» **Task goal**
Your answer must be the full listing, reproduced word for word.

» **Input data**
=== Begin Enclosure ===

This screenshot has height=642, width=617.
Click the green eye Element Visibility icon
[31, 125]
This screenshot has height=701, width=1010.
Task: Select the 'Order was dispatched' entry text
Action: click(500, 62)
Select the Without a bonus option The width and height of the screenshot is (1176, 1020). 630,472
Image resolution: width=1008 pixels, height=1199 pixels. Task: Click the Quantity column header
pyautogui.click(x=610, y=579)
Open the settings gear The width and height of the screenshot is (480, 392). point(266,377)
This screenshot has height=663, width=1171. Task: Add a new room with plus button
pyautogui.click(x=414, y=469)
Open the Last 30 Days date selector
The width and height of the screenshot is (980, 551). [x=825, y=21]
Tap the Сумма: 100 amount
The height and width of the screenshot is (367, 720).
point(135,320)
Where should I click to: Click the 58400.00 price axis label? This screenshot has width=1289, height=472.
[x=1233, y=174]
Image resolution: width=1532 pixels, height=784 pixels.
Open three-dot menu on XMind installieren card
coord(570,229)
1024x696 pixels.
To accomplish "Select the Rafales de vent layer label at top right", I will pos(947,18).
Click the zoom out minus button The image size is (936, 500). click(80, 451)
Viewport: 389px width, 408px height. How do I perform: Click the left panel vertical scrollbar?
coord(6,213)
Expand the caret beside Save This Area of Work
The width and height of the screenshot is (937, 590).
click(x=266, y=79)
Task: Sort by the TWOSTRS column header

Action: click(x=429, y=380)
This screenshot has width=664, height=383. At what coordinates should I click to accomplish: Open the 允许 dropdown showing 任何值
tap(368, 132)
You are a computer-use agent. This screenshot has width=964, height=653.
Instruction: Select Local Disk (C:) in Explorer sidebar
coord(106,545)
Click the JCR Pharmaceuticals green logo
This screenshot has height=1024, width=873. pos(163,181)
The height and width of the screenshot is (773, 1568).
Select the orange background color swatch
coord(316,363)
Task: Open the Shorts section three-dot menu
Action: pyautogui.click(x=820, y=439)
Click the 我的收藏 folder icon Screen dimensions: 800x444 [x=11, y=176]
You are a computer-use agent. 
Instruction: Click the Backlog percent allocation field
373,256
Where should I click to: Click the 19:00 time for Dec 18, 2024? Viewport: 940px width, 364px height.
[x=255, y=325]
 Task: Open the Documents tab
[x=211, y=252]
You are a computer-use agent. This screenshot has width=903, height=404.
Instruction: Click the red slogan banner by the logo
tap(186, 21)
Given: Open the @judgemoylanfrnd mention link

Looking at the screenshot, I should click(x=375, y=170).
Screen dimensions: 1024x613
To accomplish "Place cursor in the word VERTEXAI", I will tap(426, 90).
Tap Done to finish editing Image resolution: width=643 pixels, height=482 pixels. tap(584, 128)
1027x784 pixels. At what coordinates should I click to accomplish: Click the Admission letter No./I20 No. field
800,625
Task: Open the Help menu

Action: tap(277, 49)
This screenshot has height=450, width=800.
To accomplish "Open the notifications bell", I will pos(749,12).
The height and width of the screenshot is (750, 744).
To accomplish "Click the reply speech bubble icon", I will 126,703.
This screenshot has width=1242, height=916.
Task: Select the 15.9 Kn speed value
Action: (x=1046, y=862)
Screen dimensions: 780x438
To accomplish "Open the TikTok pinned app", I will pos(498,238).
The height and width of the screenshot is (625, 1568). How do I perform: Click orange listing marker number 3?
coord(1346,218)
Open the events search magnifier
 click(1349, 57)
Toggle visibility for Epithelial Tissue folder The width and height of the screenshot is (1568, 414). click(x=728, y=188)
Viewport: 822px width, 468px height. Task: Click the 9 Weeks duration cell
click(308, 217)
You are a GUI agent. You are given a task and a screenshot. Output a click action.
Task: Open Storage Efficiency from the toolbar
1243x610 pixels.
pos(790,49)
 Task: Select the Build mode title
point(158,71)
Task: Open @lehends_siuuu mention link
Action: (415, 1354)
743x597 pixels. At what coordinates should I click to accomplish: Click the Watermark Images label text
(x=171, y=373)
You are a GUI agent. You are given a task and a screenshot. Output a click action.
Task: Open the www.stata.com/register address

=== End Enclosure ===

» **Exercise response**
This screenshot has height=642, width=617.
Click the green eye Element Visibility icon
[31, 125]
This screenshot has height=701, width=1010.
Task: Select the 'Order was dispatched' entry text
Action: click(500, 62)
Select the Without a bonus option The width and height of the screenshot is (1176, 1020). 630,472
Image resolution: width=1008 pixels, height=1199 pixels. Task: Click the Quantity column header
pyautogui.click(x=610, y=579)
Open the settings gear The width and height of the screenshot is (480, 392). point(266,377)
This screenshot has height=663, width=1171. Task: Add a new room with plus button
pyautogui.click(x=414, y=469)
Open the Last 30 Days date selector
The width and height of the screenshot is (980, 551). [x=825, y=21]
Tap the Сумма: 100 amount
The height and width of the screenshot is (367, 720).
point(135,320)
Where should I click to: Click the 58400.00 price axis label? This screenshot has width=1289, height=472.
[x=1233, y=174]
Image resolution: width=1532 pixels, height=784 pixels.
Open three-dot menu on XMind installieren card
coord(570,229)
1024x696 pixels.
To accomplish "Select the Rafales de vent layer label at top right", I will pos(947,18).
Click the zoom out minus button The image size is (936, 500). click(80, 451)
Viewport: 389px width, 408px height. How do I perform: Click the left panel vertical scrollbar?
coord(6,213)
Expand the caret beside Save This Area of Work
The width and height of the screenshot is (937, 590).
click(x=266, y=79)
Task: Sort by the TWOSTRS column header

Action: click(x=429, y=380)
This screenshot has width=664, height=383. At what coordinates should I click to accomplish: Open the 允许 dropdown showing 任何值
tap(368, 132)
You are a computer-use agent. This screenshot has width=964, height=653.
Instruction: Select Local Disk (C:) in Explorer sidebar
coord(106,545)
Click the JCR Pharmaceuticals green logo
This screenshot has height=1024, width=873. pos(163,181)
The height and width of the screenshot is (773, 1568).
Select the orange background color swatch
coord(316,363)
Task: Open the Shorts section three-dot menu
Action: pyautogui.click(x=820, y=439)
Click the 我的收藏 folder icon Screen dimensions: 800x444 [x=11, y=176]
You are a computer-use agent. 
Instruction: Click the Backlog percent allocation field
373,256
Where should I click to: Click the 19:00 time for Dec 18, 2024? Viewport: 940px width, 364px height.
[x=255, y=325]
 Task: Open the Documents tab
[x=211, y=252]
You are a computer-use agent. This screenshot has width=903, height=404.
Instruction: Click the red slogan banner by the logo
tap(186, 21)
Given: Open the @judgemoylanfrnd mention link

Looking at the screenshot, I should click(x=375, y=170).
Screen dimensions: 1024x613
To accomplish "Place cursor in the word VERTEXAI", I will tap(426, 90).
Tap Done to finish editing Image resolution: width=643 pixels, height=482 pixels. tap(584, 128)
1027x784 pixels. At what coordinates should I click to accomplish: Click the Admission letter No./I20 No. field
800,625
Task: Open the Help menu

Action: tap(277, 49)
This screenshot has height=450, width=800.
To accomplish "Open the notifications bell", I will pos(749,12).
The height and width of the screenshot is (750, 744).
To accomplish "Click the reply speech bubble icon", I will 126,703.
This screenshot has width=1242, height=916.
Task: Select the 15.9 Kn speed value
Action: (x=1046, y=862)
Screen dimensions: 780x438
To accomplish "Open the TikTok pinned app", I will pos(498,238).
The height and width of the screenshot is (625, 1568). How do I perform: Click orange listing marker number 3?
coord(1346,218)
Open the events search magnifier
 click(1349, 57)
Toggle visibility for Epithelial Tissue folder The width and height of the screenshot is (1568, 414). click(x=728, y=188)
Viewport: 822px width, 468px height. Task: Click the 9 Weeks duration cell
click(308, 217)
You are a GUI agent. You are given a task and a screenshot. Output a click action.
Task: Open Storage Efficiency from the toolbar
1243x610 pixels.
pos(790,49)
 Task: Select the Build mode title
point(158,71)
Task: Open @lehends_siuuu mention link
Action: (415, 1354)
743x597 pixels. At what coordinates should I click to accomplish: Click the Watermark Images label text
(x=171, y=373)
You are a GUI agent. You are given a task and a screenshot. Output a click action.
Task: Open the www.stata.com/register address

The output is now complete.